** BEGIN Source extract **
Great job there mate.


----------



## jamesgti (Aug 9, 2007)

Nice work mate.


----------



## weejp (Feb 21, 2008)

I think you've done a superb job there.


----------



## SarahAnn (Apr 6, 2011)

weejp said:


> I think you've done a superb job there.


It's the little doggie in the car's reflection who does most of it. Doggie doesnt like to hog the limelight though so Steve takes the credit


----------



## Blue (Sep 15, 2008)

Do you happen to know how much it's up for mate? I have a friend after a black Astra 3 door...


----------



## steve from wath (Dec 12, 2008)

Blue said:


> Do you happen to know how much it's up for mate? I have a friend after a black Astra 3 door...


ill ask him at work in the morning
i know its going to a dealer in bolton,lancs


----------



## Blue (Sep 15, 2008)

May be a bit of a trek from Sunderland but not beyond the realms of possibility for the right car. We may have a viewing of one on Saturday (it has big pretty wheels) but if it's a dog, as I suspect it may be, then a trusted car may be worth travelling for!


----------



## triggerh4ppy (Jul 15, 2011)

Looks like it want washed all winter. Bit like my car right now


----------



## ashber (Jan 28, 2012)

Tommyrs, they gray stick thing in the filler cap is for removing and refitting dust caps on the tyres without getting your fingers dirty!


----------



## bazz (May 15, 2007)

great job dude


----------



## DlightSwitch (May 4, 2011)

Definitely getting one of those foam paintbrushes! Will be perfect for my grille!

Pretty sure that's gonna be the cleanest astra for sale!


----------



## Ming (Oct 16, 2007)

Great result Steve
It lookspretty much top dollar now.
Astra's are alwayspopular and good ones will move
Well done mate
Ming the impressed


----------



## bigslippy (Sep 19, 2010)

Great transformation:thumb:


----------



## morganste (Jan 6, 2008)

steve from wath said:


> they are just foam paintbrushes
> you get a bag full from poundshops etc and on the bay
> 
> they are great for throw away jobs like the grilles etc


A bloody good idea, i'll pinch that one i think. :thumb:


----------



## nokia (Mar 3, 2009)
** END Source extract **
** BEGIN Collected data **
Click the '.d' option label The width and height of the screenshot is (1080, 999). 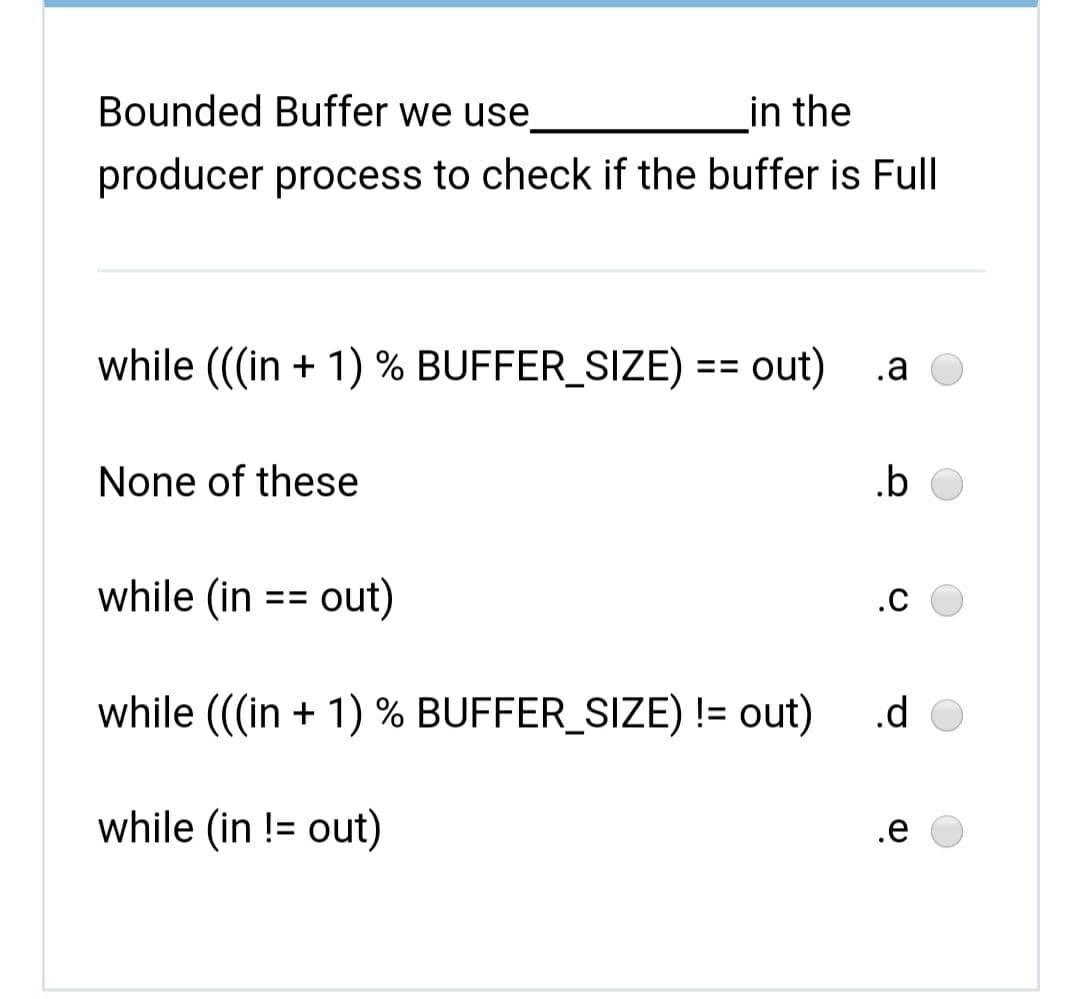point(893,715)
** END Collected data **
Written problem
Continue the forum thread about the cleaned-up Astra from the point where it stops, starting with the next post.

Result for this exercise
good job mate


----------



## steve from wath (Dec 12, 2008)

DlightSwitch said:


> Definitely getting one of those foam paintbrushes! Will be perfect for my grille!
> 
> Pretty sure that's gonna be the cleanest astra for sale!


they are very usefull
so cheap as well
ideal for dressing the grilles etc


----------



## Trip tdi (Sep 3, 2008)

I'm very impressed here, great finish there achieved.

I honestly thought to my self, why is their two ladders on the drive way, took me 15 seconds realising thats the refection from the door, thats a mirror finish there.

Very welldone on the detail, a dealer will not match that finish on the forecourt.

Thanks for posting up, a great car by the way.


----------



## steve from wath (Dec 12, 2008)

morganste said:


> A bloody good idea, i'll pinch that one i think. :thumb:


your welcome to it my polishing pal:lol:


----------



## steve from wath (Dec 12, 2008)

Trip tdi said:


> I'm very impressed here, great finish there achieved.
> 
> I honestly thought to my self, why is their two ladders on the drive way, took me 15 seconds realising thats the refection from the door, thats a mirror finish there.
> 
> ...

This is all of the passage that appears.